In explaining her vote, Carlstrom said she felt the only way the council would be able to tackle all the issues facing it was if council members trusted one another and worked together.
"The mayor holds no more say over the future of our community than the other council members up here today," Carlstrom said, "but will need to set aside his or her personal beliefs and interests to ensure the rest of the council is able to shine."
Without saying anything against Wysocky, Carlstrom said she believed Bartley was the best positioned to lead the council forward.
"I believe councilmember Bartley will rise to this occasion and to this charge, to lead this council which is a drastically different council politically than any that I am aware of," Carlstrom said.
"I am committed to working with him and the rest of the council to move Santa Rosa in a new direction."
The vote was 4-3, with Mayor Ernesto Olivares, Jake Ours, Bartley and Carlstrom backing Bartley, with Wysocky, Susan Gorin and Julie Combs voting against him.
After the vote, Olivares got up and shook hands with Bartley, handing him the official gavel. Bartley said he hoped the council could find ways to be more collaborative, much like the period when he served on the planning commission.
"None of us are here to be miserable," Bartley said. "A lot more can get accomplished if we really work together in a positive way, and that is my goal."
Carlstrom's decision confirmed the fears that progressive groups began to have after she and Olivares cross-endorsed once another in late September.
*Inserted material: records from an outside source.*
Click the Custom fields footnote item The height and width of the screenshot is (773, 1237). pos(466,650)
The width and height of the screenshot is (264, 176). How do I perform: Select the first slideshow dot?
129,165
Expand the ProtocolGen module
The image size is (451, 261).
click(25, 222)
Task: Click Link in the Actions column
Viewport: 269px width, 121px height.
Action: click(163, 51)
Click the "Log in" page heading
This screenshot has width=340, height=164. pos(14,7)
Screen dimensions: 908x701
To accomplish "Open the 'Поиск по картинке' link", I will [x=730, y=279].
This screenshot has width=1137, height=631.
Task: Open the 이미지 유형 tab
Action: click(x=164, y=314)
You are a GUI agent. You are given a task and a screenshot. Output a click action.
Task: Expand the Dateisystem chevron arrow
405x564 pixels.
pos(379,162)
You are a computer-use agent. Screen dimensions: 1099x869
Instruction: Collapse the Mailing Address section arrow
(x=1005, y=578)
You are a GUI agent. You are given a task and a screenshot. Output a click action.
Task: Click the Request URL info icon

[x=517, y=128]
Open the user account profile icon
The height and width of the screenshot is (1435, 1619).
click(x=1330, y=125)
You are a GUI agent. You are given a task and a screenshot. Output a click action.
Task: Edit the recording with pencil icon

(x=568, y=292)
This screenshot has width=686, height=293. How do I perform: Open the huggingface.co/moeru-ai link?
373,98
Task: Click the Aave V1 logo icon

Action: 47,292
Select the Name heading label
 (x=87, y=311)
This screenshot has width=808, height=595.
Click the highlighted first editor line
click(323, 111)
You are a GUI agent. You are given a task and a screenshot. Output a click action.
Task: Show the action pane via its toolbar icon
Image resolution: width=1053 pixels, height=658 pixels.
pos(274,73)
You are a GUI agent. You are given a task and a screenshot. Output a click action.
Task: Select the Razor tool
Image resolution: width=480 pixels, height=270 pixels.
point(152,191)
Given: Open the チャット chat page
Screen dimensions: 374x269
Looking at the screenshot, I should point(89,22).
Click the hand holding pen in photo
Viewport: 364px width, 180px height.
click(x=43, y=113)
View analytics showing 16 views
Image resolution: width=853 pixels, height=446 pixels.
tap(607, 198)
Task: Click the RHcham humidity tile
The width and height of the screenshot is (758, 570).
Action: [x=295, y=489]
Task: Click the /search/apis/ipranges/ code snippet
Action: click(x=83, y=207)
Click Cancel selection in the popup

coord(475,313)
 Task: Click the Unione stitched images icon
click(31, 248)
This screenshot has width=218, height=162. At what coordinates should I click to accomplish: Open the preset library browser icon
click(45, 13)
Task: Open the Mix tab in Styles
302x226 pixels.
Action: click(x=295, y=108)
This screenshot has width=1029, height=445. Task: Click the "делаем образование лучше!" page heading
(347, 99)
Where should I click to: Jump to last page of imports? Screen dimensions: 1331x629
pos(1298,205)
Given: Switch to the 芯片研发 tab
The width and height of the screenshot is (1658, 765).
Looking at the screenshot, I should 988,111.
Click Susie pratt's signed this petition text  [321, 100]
Both said it was an effort to change the tone on the council, which has been sharply divided along ideological lines for years.
But environmental and neighborhood groups that supported Carlstrom early in her campaign were aghast by the move and questioned her allegiance.
"I'm definitely disappointed," Dennis Rosatti, executive director of Sonoma County Conservation Action, said after the meeting. "I thought we shared values and goals."
He noted that his group had always given Wysocky "A" ratings on the environment, while Bartley received a "C-minus."
"It's going to be an interesting two years," Rosatti said.
But others were pleased with Carlstrom's decision. Keith Woods, chief executive officer of the North Coast Builders Exchange, said "she showed a lot of guts."